(Stored items)
**********

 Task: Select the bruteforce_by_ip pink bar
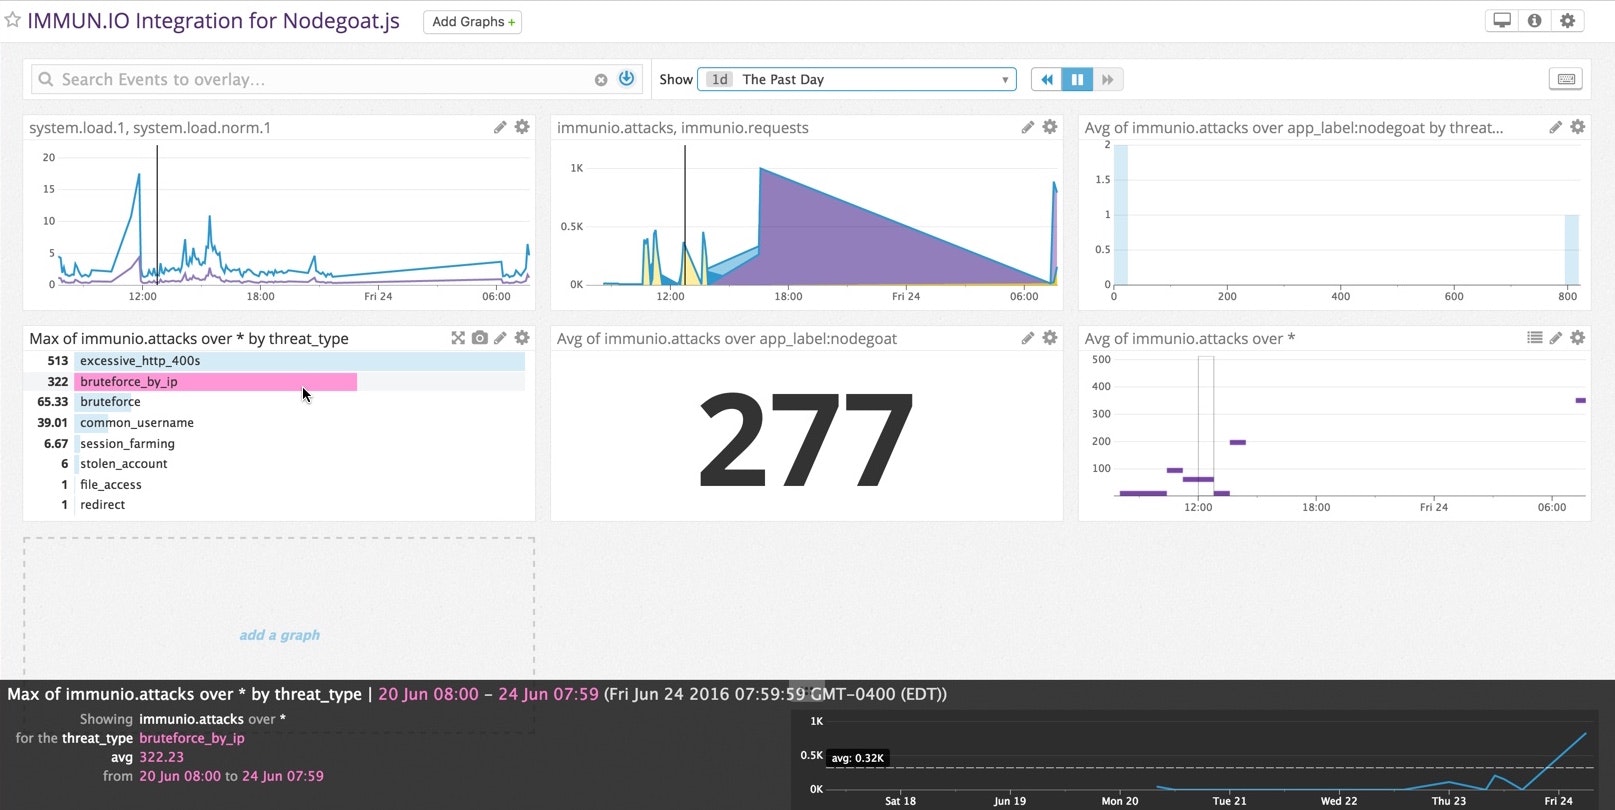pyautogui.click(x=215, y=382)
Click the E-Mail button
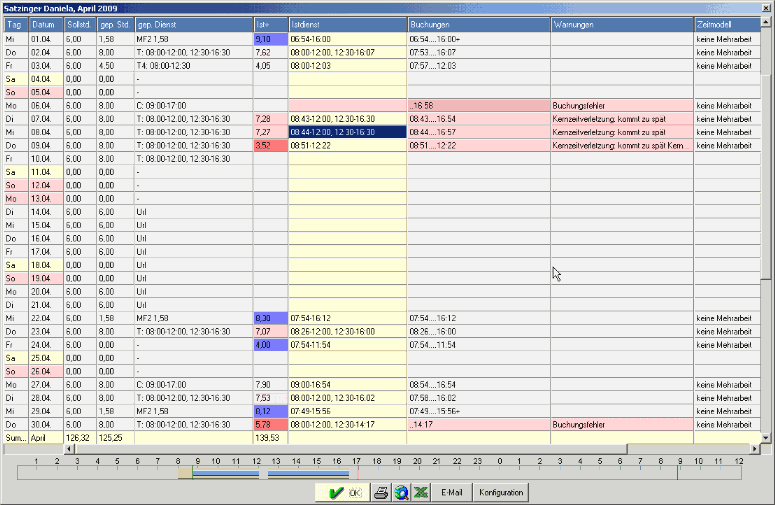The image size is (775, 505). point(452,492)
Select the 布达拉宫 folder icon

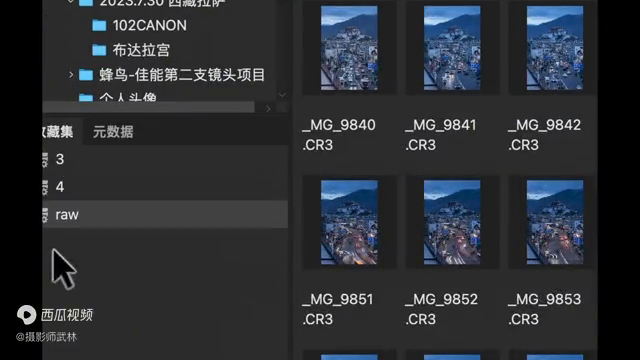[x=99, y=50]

**********

### Task to carry out
When you reach the line containing "Click the E-Mail button" in the records above, write out that line and every line after it through the end, exactly, but omit the pictures.

### Expected answer
Click the E-Mail button
The image size is (775, 505). point(452,492)
Select the 布达拉宫 folder icon

[x=99, y=50]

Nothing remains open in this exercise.